THEIR mission, if they chose to accept it, was one which would have been alien to most in the Celtic squad last night.

The damage inflicted during the first leg at Parkhead, where Italian champions Juventus recorded a 3-0 win, all but rendered this second leg meaningless in terms of trying to reach the quarter- finals.

Therefore, it was all about restoring pride here in Turin for Neil Lennon's men.

To achieve that, you would have thought a victory or at the least a share of the spoils was needed. You'd be wrong.

It was another defeat on the night in the splendid Juventus stadium as the Italian champions swaggered into the last eight courtesy of a 2-0 victory.

But Celtic did fall on the sword. They gave a fine account of themselves for long spells against a team that cost more than £100million more than what was spent assembling their own and is currently romping towards the Serie A title for a second successive season.

And they did so while playing the game in the right manner. The cynics might point to the 5-0 aggregate defeat, but to have even reached the last 16 of Europe's premier tournament was a massive achievement.

What these two matches against Juve proved was the fine lines between success and failure at the very highest level; the home side were unforgiving when chances presented themselves and over the piece simply boasted that added quality Celtic lacked.

Having left his team-mates in this perilous position with two individual errors in the 3-1 defeat at Celtic Park three weeks ago, Efe Ambrose found himself relegated to the bench as Lennon opted for a central defensive pairing of Kelvin Wilson and Victor Wanyama with Adam Matthews and Emilio Izaguirre occupying the full-back slots.

That meant a move into a defensive midfield position for Charlie Mulgrew, who was joined in the engine room by Beram Kayal and Joe Ledley, with Kris Commons further ahead in a diamond-shaped set-up as Georgios Samaras joined Gary Hooper in attack.

With his team requiring at least three goals to turn this last-16 tie on its head, it was an extremely adventurous and positive approach from the Celtic manager, typifying the way he has approached the entire Champions League campaign regardless of the quality of opposition.

And the SPL champions wasted no time in settling into the match. They pressed Juventus high up the park, they were comfortable in possession and they most certainly looked like the better team for the opening 20 minutes when Ledley's long-range effort just missed the target.

It was all going well – too well as it happened. Less than a minute later, Hooper surrendered possession cheaply midway inside his own half to Andrea Barzagli who played in Fabio Quagliarella.

Wilson stood off him, allowing the striker to shoot. His low drive was saved by Fraser Forster, but spilled perfectly into the path of Alessandro Matri to slot the ball home from close range.

Now trailing 4-0 over the two legs, it was all about how the Celtic players would react from such a set-back. To their credit, they dusted themselves down and got going again.

Juventus, it has to be said, were looking increasingly dangerous on the break but so were the visitors.
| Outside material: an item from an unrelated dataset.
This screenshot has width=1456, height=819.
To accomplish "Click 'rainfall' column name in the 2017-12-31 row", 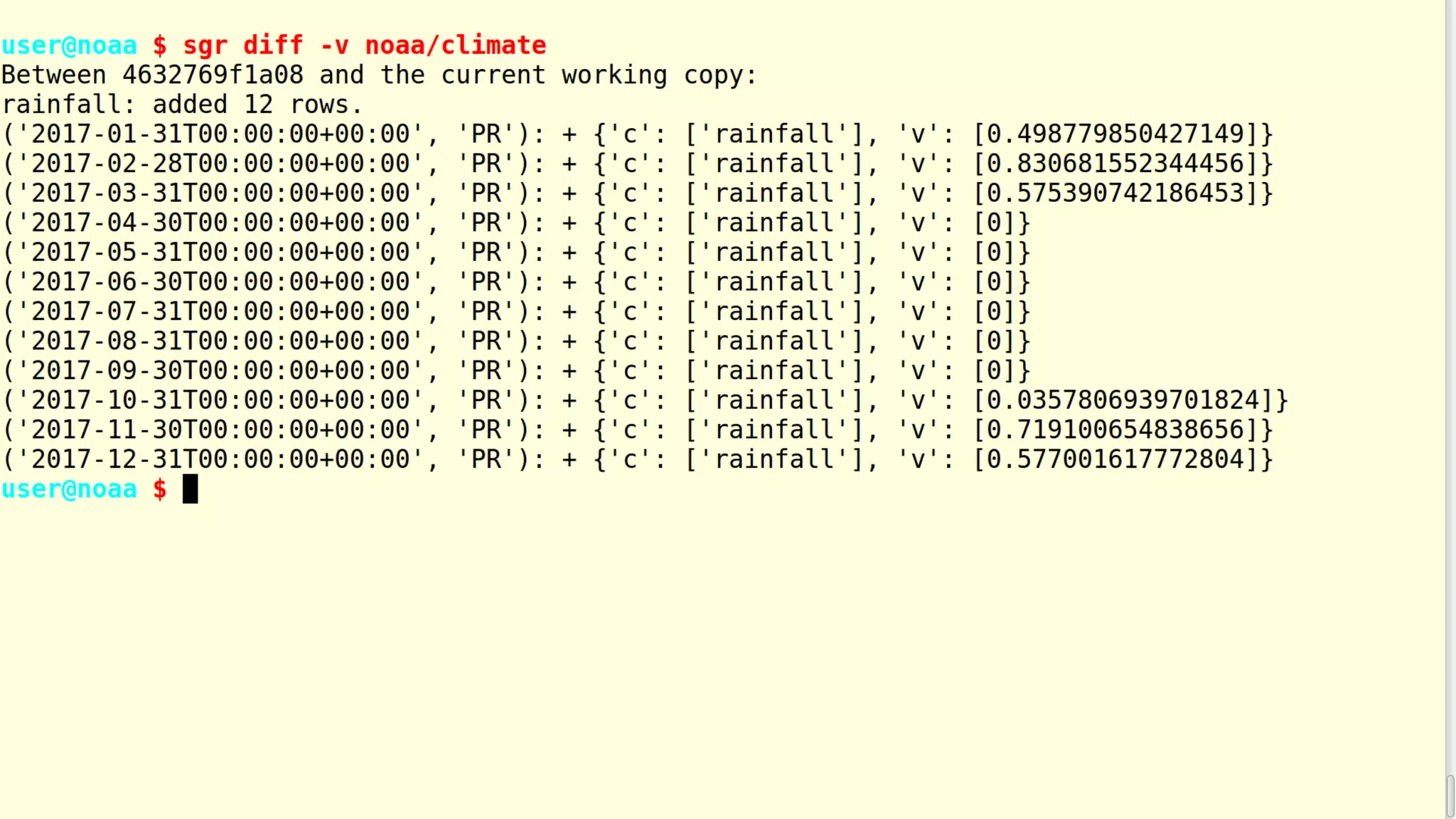I will point(774,459).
A Commons shot deflected off Hooper and forced an excellent save from Gianluigi Buffon and Hooper was then only inches away from turning in a low pass across the face of goal from Samaras into the back of the net from just a couple of yards out.

And that was how it remained at the interval. It was an encouraging performance without any rewards for Celtic, but Lennon was forced into a change at half-time with Ambrose coming on to replace the injured Wanyama.

There was a further set-back just minutes into the second-half when Matthews was carried off.

That forced a defensive reshuffle with Ambrose going to right-back, Mulgrew moving back to defence and James Forrest climbing off the bench to play wide on the right.

The changes had a negative impact on the visitors for a short spell as the Italian champions gained control.

But there were still signs an equaliser could be found and Ambrose had a half chance when he headed wide from a corner shortly after Forrest had picked out Samaras at the back post, although he failed to find a team-mate with his header back across goal.

Where Celtic lacked that ruthless streak in the final third, Juve certainly didn't.

In the 66th minute, they doubled their advantage with a wonderfully worked goal. Pirlo's inch-perfect lofted pass picked out Arturo Vidal, who then squared the ball for Quagliarella to tap home.

It was perhaps a cruel end to what has been an outstanding European effort from Neil Lennon's side. They now stand aside and leave the big guns to go in search of silverware.

But they were a credit to not only themselves but the competition.